Reproduce each line of the entries below word for word, leaving out the pictures.

***

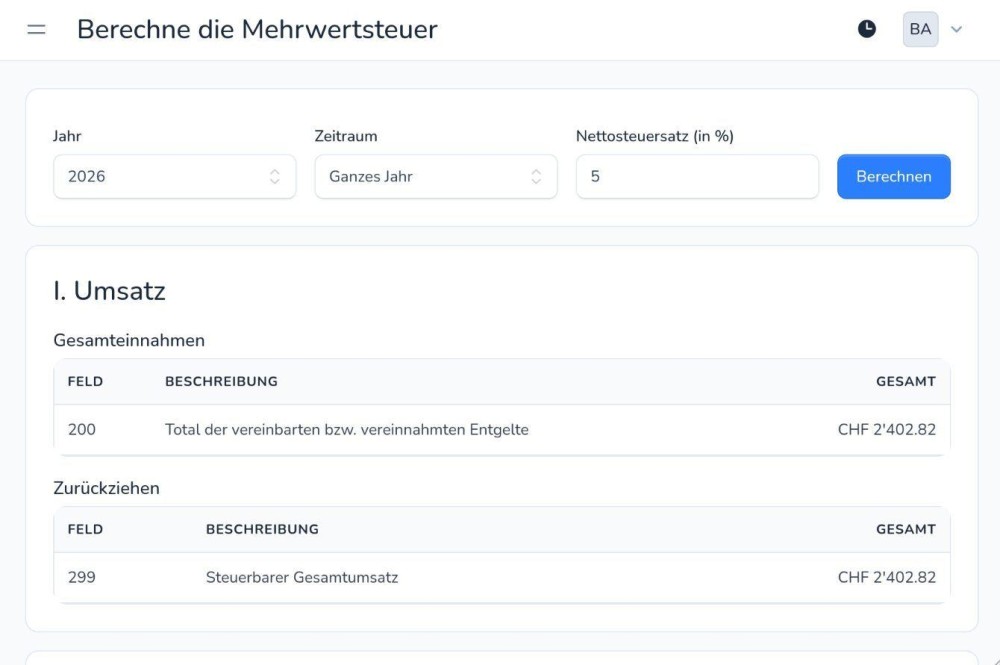This screenshot has width=1000, height=665.
Task: Click the Nettosteuersatz (in %) label
Action: (x=654, y=137)
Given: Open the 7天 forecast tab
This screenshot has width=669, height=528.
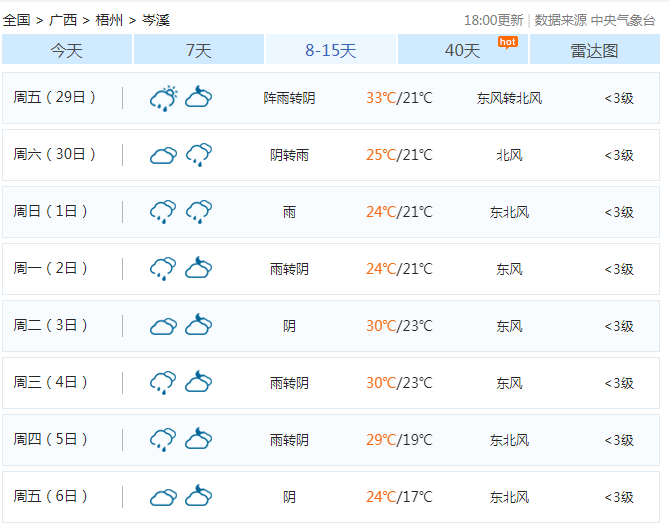Looking at the screenshot, I should (199, 50).
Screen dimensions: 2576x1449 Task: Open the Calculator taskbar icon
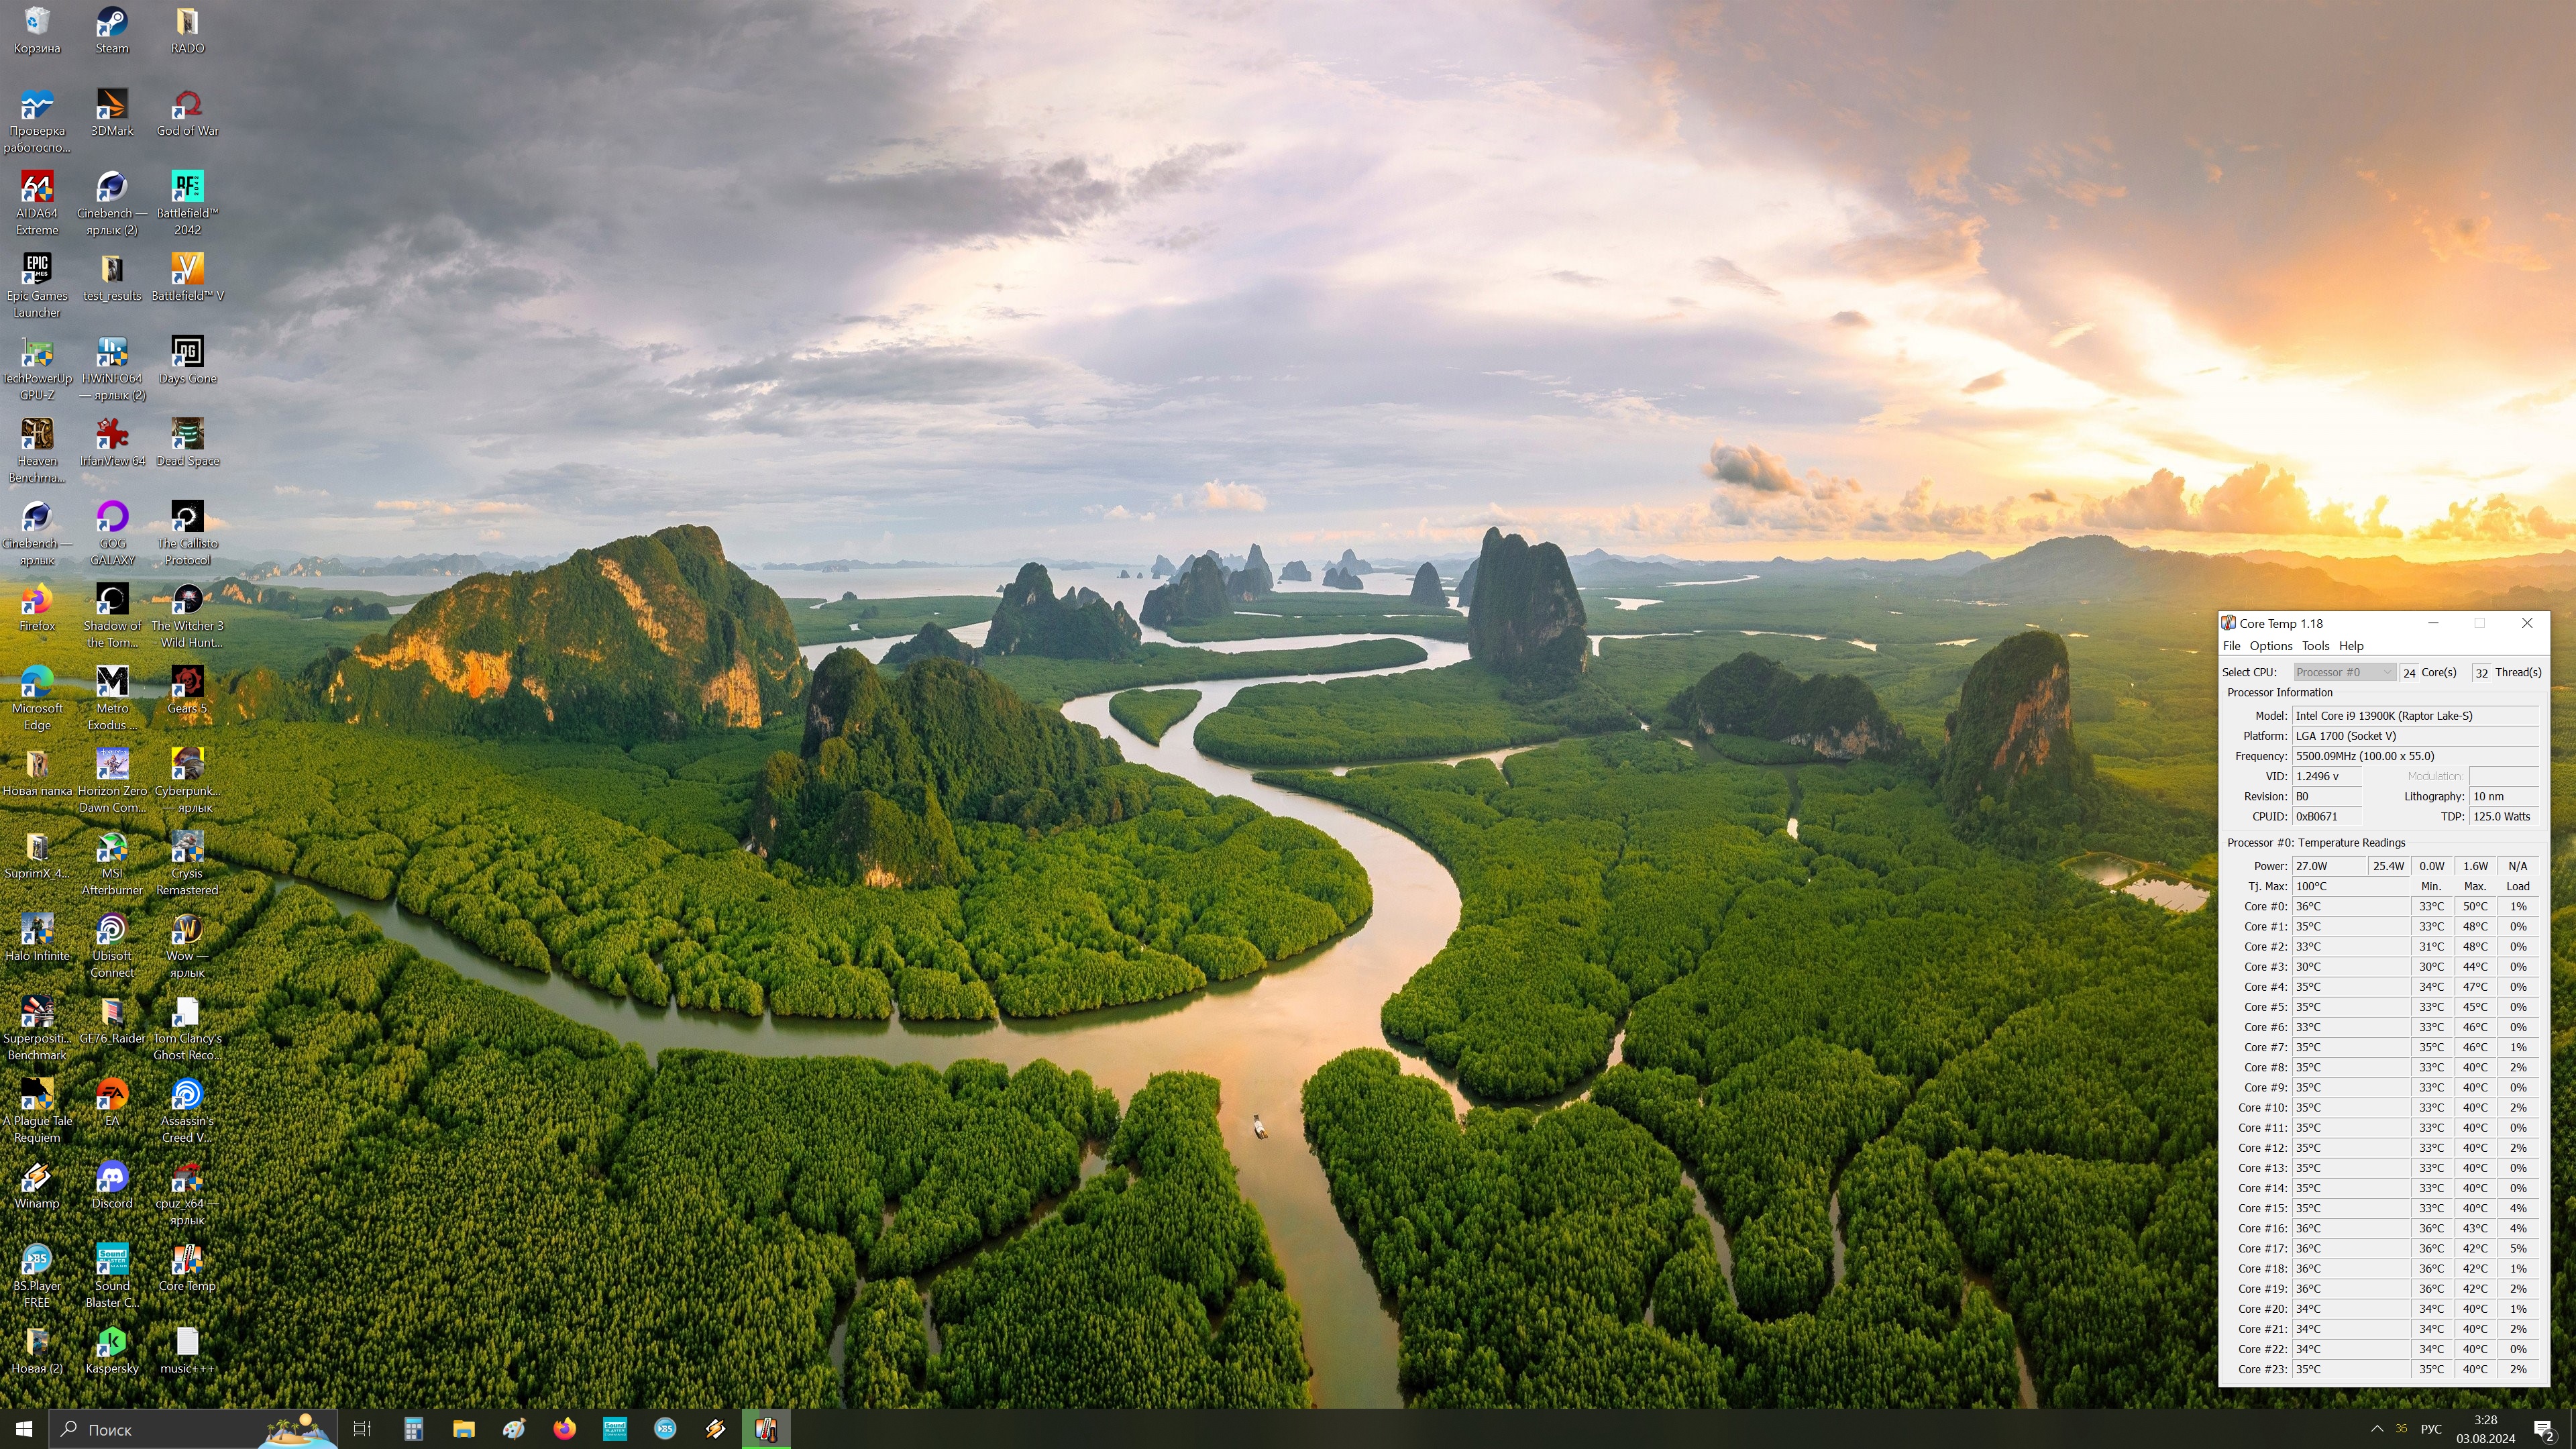click(413, 1429)
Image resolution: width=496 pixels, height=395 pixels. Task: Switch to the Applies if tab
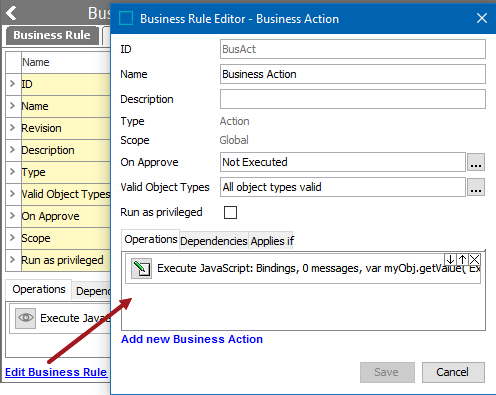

***

§ **Reply to the exercise**
This screenshot has width=1000, height=665.
Task: Click the Nettosteuersatz (in %) label
Action: (x=654, y=137)
Given: Open the 7天 forecast tab
This screenshot has width=669, height=528.
Looking at the screenshot, I should (199, 50).
Screen dimensions: 2576x1449 Task: Open the Calculator taskbar icon
click(413, 1429)
Image resolution: width=496 pixels, height=395 pixels. Task: Switch to the Applies if tab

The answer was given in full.